Schuknecht leads Uptime Institute’s elite data center end user network. From the article:

Schuknecht said 73% of data center downtime is caused by human error. Human error includes poor training, poor maintenance practices and poor operational governance. He said an outage can be very stressful and damaging to morale, because jobs and compensation are often based on an organization’s availability goals.

Schuknecht also said that if an organization has a good investigation protocol in place, they can determine the root cause of the outage and identify steps to take in the short and long term. But that only works if you have an effective protocol in place.

There are some overlooked repercussions to an outage. For example, there is a regulatory penalty in financial industries. An outage can also erode a company’s competitive edge, like loss of business reputation within the industry and/or customer base. Where would you rather put your money?

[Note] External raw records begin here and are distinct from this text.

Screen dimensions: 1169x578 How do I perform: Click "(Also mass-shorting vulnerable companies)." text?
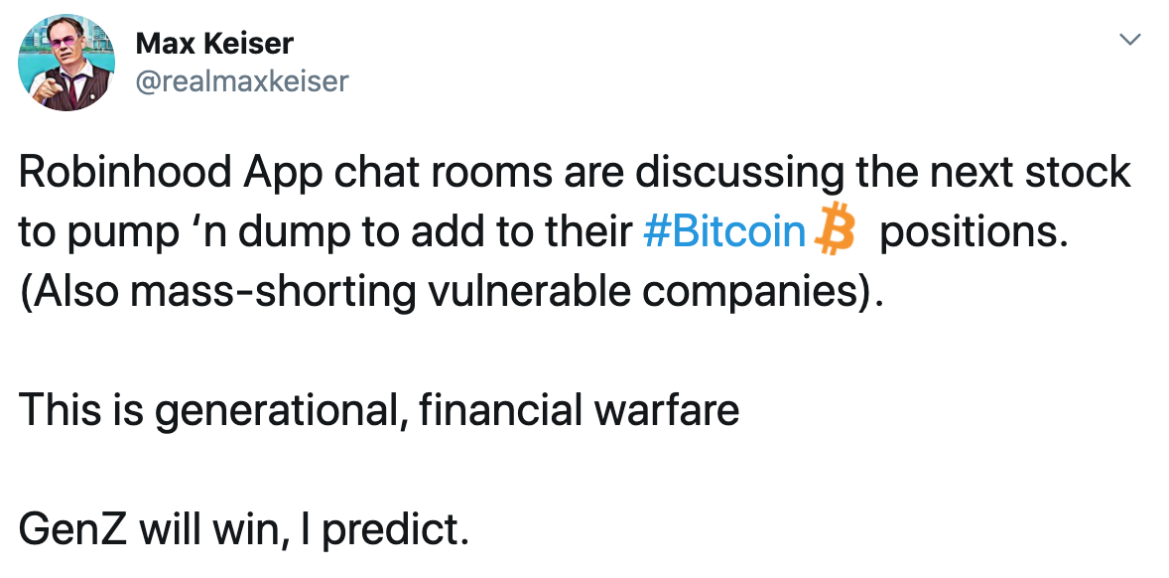451,292
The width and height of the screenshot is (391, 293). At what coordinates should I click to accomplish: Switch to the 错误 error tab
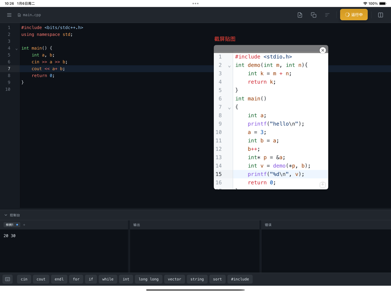(x=268, y=225)
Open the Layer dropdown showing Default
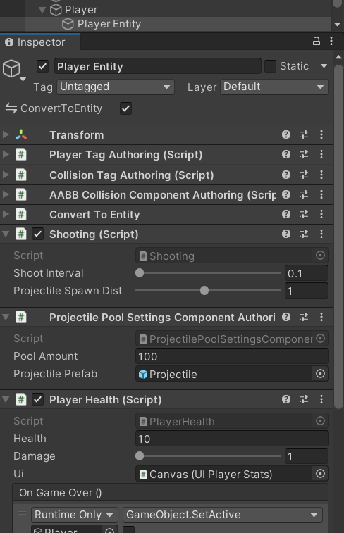Viewport: 344px width, 533px height. coord(274,87)
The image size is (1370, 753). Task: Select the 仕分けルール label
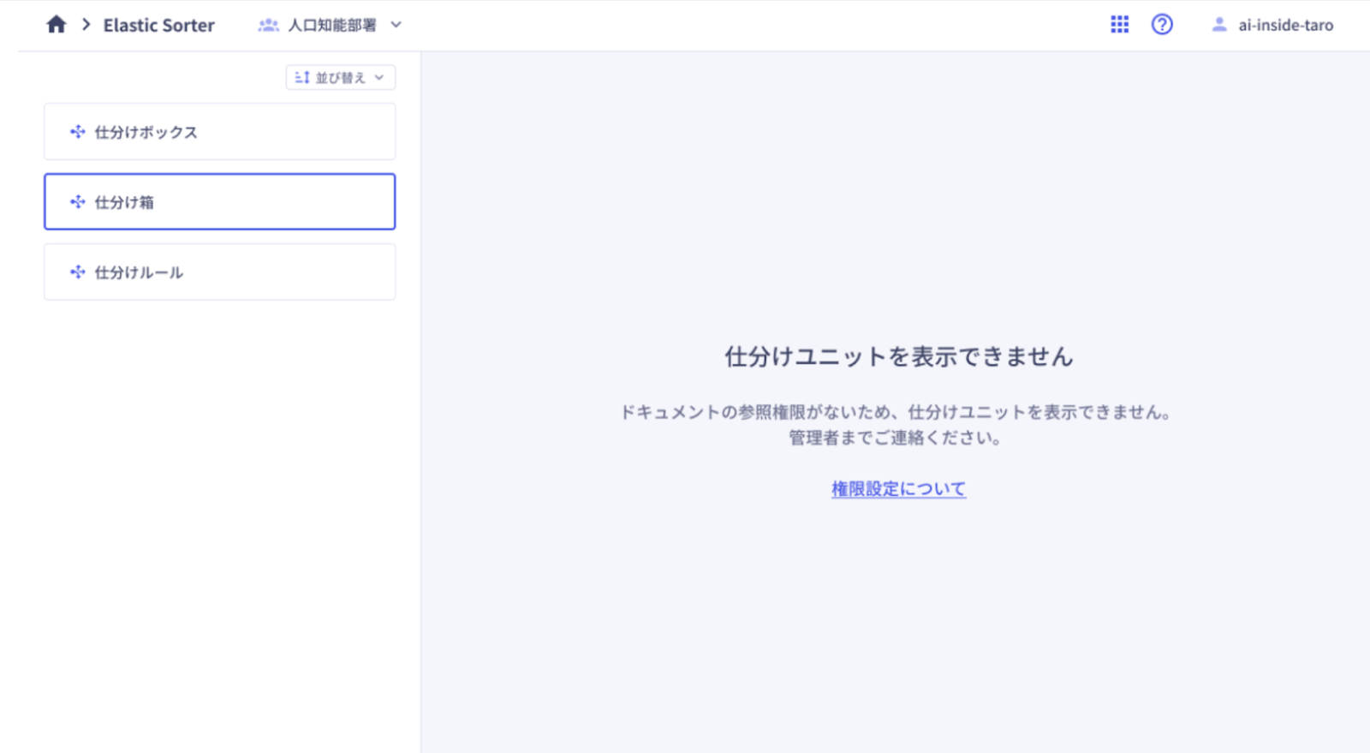(x=139, y=272)
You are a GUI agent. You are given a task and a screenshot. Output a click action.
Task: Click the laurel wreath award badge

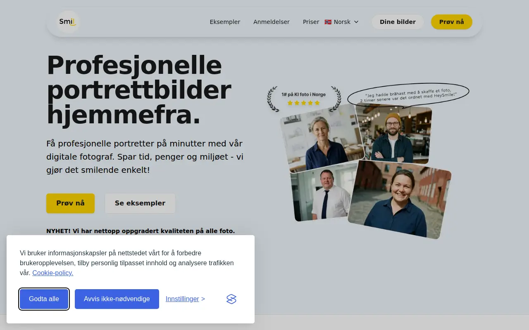[304, 99]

In the bank with no downtime or the one with repeated downtime? Most financial companies have processes in place to preserve or recover data; it’s the loss of transactional continuity that can cause the biggest problems.

What can data center staff do to avoid and mitigate system downtime? Schuknecht recommends establishing a good facilities and computing maintenance program for each piece of equipment, creating a staff training program that describes how and when to respond to downtime events, provide adequate funding levels for operating expenses to make sure everything works properly and institute a good governance program where site infrastructure is operated in accordance with manufacturer expectations.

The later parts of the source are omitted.